**Task:**
Among the entries below, take the line with "Task: Click the Everyone" and the line with "Close the contents side panel", and output them and every line between them exactly, with nothing else.

**Information given:**
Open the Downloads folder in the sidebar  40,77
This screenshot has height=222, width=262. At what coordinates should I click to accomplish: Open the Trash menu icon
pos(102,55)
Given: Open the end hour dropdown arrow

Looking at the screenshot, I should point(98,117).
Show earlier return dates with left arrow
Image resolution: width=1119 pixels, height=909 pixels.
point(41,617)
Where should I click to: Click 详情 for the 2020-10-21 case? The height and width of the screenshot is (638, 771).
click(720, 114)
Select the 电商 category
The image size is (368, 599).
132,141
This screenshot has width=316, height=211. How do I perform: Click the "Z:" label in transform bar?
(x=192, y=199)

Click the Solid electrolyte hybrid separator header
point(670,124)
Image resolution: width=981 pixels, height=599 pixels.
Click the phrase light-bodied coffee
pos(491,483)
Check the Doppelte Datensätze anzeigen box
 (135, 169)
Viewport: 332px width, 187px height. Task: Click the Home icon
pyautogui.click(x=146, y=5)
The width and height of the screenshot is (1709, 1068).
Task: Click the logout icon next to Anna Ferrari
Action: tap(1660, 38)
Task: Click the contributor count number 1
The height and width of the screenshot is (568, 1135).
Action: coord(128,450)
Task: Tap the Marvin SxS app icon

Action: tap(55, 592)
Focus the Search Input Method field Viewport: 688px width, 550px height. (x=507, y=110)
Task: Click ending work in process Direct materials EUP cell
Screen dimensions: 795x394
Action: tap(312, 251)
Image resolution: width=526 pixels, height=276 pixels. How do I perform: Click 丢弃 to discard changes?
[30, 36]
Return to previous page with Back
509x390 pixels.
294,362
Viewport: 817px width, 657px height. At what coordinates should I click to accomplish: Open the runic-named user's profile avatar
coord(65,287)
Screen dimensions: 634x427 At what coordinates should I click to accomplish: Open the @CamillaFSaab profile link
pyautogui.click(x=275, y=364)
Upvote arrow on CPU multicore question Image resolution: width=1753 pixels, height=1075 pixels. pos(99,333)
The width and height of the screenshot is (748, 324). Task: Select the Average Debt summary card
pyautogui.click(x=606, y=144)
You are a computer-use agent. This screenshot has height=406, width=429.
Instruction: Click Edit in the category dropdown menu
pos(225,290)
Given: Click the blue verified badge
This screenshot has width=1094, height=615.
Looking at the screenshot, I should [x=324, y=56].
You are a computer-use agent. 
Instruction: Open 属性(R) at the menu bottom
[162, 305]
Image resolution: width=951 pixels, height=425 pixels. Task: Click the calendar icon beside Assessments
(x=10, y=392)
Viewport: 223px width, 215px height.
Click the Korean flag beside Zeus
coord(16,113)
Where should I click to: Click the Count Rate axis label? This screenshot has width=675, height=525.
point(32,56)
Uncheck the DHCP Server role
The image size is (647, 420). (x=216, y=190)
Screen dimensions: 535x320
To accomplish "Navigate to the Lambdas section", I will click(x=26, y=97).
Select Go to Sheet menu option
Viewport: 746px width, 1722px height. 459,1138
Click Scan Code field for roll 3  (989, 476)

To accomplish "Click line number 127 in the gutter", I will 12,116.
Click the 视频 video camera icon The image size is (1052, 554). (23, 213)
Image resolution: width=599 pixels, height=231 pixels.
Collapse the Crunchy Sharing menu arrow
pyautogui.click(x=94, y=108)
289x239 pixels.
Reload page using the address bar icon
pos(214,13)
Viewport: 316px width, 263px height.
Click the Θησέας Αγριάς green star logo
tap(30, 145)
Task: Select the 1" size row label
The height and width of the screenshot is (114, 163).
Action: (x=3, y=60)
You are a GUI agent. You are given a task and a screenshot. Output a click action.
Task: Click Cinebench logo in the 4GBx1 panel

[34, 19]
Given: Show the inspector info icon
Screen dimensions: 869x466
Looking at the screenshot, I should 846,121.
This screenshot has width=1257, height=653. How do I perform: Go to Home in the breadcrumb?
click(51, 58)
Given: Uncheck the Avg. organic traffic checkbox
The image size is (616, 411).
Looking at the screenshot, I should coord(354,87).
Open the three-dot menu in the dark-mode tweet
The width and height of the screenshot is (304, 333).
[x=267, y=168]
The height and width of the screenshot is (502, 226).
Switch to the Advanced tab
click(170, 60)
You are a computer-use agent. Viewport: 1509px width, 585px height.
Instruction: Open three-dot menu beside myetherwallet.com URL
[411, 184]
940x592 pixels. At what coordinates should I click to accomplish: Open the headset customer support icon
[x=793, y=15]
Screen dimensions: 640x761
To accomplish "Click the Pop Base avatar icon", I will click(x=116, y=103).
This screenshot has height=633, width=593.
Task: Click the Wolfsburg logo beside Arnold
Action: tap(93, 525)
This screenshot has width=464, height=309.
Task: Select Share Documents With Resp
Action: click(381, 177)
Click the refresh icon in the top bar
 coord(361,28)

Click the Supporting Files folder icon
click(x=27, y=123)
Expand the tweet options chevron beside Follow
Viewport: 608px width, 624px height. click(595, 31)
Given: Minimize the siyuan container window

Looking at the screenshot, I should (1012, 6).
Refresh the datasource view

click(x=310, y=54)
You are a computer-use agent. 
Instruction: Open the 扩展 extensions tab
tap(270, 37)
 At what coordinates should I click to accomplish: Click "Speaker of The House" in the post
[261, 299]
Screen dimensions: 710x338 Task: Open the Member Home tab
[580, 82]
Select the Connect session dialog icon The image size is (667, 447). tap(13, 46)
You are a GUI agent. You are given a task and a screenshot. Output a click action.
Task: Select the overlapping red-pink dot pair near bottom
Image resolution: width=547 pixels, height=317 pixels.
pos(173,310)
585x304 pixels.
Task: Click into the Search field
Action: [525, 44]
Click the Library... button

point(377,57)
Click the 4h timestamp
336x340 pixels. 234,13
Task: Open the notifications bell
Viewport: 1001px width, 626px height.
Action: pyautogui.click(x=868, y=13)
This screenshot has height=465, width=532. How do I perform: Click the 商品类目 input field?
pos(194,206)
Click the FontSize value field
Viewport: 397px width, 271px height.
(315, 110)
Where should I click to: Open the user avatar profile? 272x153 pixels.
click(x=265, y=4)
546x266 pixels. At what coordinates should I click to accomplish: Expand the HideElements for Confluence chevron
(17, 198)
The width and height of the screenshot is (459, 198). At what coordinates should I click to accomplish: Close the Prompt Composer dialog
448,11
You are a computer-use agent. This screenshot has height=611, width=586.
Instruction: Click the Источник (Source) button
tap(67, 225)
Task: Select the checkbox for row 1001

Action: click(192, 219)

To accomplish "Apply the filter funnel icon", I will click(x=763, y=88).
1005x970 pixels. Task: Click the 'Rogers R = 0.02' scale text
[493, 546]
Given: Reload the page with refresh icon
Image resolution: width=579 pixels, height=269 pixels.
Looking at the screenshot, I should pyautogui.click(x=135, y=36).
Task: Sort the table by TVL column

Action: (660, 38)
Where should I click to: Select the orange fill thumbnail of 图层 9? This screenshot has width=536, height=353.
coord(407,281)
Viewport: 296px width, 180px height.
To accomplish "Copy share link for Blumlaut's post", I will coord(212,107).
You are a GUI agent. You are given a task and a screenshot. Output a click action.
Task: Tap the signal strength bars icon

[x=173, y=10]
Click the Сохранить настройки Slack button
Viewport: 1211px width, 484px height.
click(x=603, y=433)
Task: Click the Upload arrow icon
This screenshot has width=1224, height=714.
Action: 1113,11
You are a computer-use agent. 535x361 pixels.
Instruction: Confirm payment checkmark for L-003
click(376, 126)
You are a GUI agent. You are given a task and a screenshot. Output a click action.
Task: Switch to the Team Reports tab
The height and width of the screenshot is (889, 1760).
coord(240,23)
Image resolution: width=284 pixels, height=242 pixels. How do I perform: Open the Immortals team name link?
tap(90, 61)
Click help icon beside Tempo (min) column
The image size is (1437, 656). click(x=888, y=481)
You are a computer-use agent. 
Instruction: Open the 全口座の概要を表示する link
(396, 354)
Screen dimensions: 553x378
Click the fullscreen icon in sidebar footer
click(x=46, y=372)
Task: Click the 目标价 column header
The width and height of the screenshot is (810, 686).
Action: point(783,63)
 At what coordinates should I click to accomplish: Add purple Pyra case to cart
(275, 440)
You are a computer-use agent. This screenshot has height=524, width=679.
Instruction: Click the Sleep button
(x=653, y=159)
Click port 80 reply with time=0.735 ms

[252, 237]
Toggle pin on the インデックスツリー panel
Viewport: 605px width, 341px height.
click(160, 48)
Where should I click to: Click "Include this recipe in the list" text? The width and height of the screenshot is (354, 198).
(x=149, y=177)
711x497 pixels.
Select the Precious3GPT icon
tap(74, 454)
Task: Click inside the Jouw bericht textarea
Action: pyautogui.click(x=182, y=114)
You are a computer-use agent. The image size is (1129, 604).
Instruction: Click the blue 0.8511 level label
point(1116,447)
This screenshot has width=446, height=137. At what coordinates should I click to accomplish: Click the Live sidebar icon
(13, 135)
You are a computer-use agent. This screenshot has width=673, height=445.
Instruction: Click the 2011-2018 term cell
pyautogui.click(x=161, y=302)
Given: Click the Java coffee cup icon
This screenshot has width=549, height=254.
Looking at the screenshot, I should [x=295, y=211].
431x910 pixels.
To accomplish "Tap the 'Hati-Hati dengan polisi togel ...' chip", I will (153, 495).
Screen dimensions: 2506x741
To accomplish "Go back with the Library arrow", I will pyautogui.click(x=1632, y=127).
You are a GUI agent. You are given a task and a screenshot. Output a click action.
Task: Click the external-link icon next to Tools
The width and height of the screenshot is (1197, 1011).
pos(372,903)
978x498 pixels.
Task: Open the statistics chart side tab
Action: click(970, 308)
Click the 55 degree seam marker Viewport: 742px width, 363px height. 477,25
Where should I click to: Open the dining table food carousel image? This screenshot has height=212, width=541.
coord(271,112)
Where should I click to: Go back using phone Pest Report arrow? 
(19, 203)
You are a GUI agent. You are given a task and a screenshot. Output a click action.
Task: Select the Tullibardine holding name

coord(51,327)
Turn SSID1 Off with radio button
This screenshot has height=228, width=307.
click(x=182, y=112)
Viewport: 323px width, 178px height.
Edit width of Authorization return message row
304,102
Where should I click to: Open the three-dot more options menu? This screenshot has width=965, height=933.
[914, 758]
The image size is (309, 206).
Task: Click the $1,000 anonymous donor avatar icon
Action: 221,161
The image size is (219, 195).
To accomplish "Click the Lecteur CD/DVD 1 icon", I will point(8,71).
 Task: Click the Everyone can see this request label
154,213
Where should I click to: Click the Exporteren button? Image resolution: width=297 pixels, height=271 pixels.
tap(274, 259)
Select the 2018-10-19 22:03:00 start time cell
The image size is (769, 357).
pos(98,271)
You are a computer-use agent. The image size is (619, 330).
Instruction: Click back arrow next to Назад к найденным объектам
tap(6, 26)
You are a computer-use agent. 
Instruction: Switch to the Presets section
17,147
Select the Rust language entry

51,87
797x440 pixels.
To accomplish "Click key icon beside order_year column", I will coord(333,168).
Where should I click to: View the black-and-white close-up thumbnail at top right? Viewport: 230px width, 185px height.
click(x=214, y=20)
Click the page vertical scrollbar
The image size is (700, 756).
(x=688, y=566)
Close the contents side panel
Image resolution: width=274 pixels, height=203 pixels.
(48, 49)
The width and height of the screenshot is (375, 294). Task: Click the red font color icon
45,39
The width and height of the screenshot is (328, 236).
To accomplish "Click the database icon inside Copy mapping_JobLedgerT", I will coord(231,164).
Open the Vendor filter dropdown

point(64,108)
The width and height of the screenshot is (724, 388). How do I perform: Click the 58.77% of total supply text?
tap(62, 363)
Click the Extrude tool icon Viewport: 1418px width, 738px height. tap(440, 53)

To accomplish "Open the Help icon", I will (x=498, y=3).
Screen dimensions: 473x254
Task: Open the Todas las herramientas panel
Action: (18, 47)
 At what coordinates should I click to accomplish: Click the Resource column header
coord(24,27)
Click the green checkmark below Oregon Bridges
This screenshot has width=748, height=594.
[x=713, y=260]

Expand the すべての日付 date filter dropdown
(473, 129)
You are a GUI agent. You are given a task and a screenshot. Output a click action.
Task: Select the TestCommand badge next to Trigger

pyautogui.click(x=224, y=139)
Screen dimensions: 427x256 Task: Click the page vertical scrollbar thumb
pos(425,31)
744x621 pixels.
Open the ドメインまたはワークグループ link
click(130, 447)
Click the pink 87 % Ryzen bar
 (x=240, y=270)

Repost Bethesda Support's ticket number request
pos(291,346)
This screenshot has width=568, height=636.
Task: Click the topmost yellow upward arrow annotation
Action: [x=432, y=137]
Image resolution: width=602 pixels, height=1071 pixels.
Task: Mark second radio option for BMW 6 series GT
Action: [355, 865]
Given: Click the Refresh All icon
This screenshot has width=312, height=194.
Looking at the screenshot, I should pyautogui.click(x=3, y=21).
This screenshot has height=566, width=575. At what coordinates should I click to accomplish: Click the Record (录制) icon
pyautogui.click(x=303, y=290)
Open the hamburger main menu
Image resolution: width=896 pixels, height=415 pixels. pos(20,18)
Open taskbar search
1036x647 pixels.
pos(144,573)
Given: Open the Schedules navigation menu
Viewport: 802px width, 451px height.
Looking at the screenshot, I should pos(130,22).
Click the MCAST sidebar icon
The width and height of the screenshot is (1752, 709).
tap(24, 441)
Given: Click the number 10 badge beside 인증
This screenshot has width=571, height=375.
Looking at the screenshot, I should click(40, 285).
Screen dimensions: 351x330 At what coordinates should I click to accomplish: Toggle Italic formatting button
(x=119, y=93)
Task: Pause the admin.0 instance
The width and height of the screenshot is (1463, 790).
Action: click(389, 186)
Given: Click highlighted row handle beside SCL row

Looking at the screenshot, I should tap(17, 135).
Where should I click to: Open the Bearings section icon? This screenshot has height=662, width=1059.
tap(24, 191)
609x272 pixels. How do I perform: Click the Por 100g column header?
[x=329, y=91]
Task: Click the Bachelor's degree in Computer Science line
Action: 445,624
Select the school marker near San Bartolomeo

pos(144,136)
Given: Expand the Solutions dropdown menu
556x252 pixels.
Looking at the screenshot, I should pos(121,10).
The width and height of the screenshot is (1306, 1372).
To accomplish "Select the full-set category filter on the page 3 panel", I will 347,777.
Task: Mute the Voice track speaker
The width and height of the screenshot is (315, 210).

**Task result:**
 Task: Click the Everyone can see this request label
154,213
Where should I click to: Click the Exporteren button? Image resolution: width=297 pixels, height=271 pixels.
tap(274, 259)
Select the 2018-10-19 22:03:00 start time cell
The image size is (769, 357).
pos(98,271)
You are a computer-use agent. The image size is (619, 330).
Instruction: Click back arrow next to Назад к найденным объектам
tap(6, 26)
You are a computer-use agent. 
Instruction: Switch to the Presets section
17,147
Select the Rust language entry

51,87
797x440 pixels.
To accomplish "Click key icon beside order_year column", I will coord(333,168).
Where should I click to: View the black-and-white close-up thumbnail at top right? Viewport: 230px width, 185px height.
click(x=214, y=20)
Click the page vertical scrollbar
The image size is (700, 756).
(x=688, y=566)
Close the contents side panel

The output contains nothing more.